(Saved entries)
::::

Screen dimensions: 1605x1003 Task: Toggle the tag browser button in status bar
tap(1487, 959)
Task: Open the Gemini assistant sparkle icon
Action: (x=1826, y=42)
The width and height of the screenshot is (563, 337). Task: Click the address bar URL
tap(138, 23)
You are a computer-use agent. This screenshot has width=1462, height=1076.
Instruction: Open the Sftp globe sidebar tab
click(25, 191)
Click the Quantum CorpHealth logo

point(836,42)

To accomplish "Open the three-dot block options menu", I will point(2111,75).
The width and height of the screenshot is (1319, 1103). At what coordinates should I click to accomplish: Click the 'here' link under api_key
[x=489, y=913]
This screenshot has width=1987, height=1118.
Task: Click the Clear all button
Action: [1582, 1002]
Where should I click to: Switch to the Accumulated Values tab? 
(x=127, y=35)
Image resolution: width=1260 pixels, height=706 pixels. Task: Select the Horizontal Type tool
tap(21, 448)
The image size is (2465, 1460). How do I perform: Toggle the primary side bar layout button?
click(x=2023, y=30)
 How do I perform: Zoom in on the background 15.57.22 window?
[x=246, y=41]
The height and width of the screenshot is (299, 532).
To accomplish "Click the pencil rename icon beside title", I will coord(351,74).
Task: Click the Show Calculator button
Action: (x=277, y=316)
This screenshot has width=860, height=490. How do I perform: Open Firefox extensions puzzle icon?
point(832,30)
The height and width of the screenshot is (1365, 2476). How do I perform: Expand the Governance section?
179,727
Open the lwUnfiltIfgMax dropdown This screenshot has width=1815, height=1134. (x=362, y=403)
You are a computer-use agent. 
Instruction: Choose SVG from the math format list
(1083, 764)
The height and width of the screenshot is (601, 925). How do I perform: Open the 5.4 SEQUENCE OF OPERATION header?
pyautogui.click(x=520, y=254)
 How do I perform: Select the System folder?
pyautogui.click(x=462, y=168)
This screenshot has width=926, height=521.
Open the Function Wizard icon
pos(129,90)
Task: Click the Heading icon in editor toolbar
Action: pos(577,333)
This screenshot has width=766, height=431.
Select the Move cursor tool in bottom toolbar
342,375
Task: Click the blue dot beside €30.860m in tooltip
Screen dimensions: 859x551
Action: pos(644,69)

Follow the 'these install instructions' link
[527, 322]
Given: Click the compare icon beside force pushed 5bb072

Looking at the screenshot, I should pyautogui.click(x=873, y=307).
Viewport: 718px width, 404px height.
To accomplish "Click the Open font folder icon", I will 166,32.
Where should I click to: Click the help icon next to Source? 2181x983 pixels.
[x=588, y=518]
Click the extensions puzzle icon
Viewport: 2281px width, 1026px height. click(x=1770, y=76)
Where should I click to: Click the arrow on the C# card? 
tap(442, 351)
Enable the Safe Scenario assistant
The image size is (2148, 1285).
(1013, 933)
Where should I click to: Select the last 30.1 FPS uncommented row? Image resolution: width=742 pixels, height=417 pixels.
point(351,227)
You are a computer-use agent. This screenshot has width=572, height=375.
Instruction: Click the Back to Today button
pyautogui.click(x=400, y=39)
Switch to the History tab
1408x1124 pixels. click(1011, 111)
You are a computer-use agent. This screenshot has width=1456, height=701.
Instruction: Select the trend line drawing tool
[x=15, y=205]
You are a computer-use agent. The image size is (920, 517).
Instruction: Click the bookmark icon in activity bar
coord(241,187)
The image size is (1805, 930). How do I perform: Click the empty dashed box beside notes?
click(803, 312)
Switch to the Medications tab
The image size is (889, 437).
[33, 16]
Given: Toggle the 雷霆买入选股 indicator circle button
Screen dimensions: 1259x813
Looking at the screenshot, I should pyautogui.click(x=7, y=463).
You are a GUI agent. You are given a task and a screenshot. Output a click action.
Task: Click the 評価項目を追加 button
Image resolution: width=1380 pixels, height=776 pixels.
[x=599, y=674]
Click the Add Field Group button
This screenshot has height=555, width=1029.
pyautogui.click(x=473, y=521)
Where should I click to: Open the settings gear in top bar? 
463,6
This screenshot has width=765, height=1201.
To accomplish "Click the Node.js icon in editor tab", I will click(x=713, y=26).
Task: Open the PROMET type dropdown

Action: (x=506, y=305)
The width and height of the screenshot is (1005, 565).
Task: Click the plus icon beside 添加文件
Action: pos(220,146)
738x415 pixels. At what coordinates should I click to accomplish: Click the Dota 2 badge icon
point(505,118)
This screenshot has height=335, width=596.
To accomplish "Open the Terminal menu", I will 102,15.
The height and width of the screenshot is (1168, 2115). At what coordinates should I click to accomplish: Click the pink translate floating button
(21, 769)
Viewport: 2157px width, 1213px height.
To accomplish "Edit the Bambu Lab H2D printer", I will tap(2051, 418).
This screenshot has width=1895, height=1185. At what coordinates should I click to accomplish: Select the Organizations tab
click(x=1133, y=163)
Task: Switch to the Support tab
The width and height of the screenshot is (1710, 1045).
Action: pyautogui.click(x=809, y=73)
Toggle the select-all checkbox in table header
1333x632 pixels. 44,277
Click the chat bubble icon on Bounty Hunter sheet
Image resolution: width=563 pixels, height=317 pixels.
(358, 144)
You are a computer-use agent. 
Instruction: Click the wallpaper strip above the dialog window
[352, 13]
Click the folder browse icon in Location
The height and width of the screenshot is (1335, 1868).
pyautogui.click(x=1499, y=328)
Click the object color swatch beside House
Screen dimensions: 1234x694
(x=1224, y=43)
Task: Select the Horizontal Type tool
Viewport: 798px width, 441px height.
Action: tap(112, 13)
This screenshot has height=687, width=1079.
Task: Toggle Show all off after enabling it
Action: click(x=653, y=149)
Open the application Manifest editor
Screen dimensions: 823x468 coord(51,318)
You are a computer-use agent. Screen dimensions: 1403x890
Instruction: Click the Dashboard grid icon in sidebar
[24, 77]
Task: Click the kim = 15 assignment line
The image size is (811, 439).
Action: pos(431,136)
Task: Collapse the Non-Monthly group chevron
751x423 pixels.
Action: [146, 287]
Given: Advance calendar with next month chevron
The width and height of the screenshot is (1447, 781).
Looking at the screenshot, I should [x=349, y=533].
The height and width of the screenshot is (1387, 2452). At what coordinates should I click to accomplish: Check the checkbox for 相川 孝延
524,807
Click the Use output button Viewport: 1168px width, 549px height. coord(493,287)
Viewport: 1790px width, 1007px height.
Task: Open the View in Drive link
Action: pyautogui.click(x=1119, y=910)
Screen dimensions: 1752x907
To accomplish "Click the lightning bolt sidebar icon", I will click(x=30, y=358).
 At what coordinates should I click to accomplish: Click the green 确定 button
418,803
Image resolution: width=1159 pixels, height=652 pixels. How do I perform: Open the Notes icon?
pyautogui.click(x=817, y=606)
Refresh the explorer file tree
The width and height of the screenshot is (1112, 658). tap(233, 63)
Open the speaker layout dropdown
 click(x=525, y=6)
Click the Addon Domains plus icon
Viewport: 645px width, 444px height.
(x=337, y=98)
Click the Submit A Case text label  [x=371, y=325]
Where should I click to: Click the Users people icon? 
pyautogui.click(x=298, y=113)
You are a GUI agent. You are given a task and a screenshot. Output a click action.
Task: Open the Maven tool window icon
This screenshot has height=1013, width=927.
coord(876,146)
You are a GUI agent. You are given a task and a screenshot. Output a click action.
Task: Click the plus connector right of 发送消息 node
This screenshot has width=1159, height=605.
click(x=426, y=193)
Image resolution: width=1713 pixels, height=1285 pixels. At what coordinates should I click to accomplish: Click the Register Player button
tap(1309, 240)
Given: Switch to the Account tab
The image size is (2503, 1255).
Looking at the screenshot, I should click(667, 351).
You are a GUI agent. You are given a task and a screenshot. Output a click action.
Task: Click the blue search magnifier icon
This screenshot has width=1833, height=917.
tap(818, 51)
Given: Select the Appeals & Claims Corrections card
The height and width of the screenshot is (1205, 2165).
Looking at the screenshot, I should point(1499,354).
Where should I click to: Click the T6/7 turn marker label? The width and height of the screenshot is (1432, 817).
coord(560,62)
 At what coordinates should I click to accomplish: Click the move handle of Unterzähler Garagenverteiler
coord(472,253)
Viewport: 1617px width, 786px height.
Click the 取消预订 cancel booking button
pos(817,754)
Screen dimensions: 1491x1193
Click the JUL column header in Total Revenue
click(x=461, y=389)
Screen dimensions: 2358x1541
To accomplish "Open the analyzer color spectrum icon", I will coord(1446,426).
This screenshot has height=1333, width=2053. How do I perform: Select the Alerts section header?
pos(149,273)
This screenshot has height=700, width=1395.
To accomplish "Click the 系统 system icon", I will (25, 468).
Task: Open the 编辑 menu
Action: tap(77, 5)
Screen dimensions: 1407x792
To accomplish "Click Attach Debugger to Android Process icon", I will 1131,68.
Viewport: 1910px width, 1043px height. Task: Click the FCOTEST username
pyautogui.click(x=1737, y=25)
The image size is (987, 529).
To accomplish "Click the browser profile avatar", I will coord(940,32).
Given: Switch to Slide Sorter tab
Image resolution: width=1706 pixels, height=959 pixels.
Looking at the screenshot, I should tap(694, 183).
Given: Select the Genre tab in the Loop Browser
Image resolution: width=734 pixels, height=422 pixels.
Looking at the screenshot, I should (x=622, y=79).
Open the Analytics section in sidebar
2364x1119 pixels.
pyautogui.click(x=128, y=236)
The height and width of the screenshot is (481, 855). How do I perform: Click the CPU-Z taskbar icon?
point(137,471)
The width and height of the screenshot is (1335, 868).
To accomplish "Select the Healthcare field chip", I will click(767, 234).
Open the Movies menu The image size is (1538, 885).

::::

### What you have to do
Write down how many lines of the data above carry the word "chevron". Nothing else belongs in the answer.

### Reply
2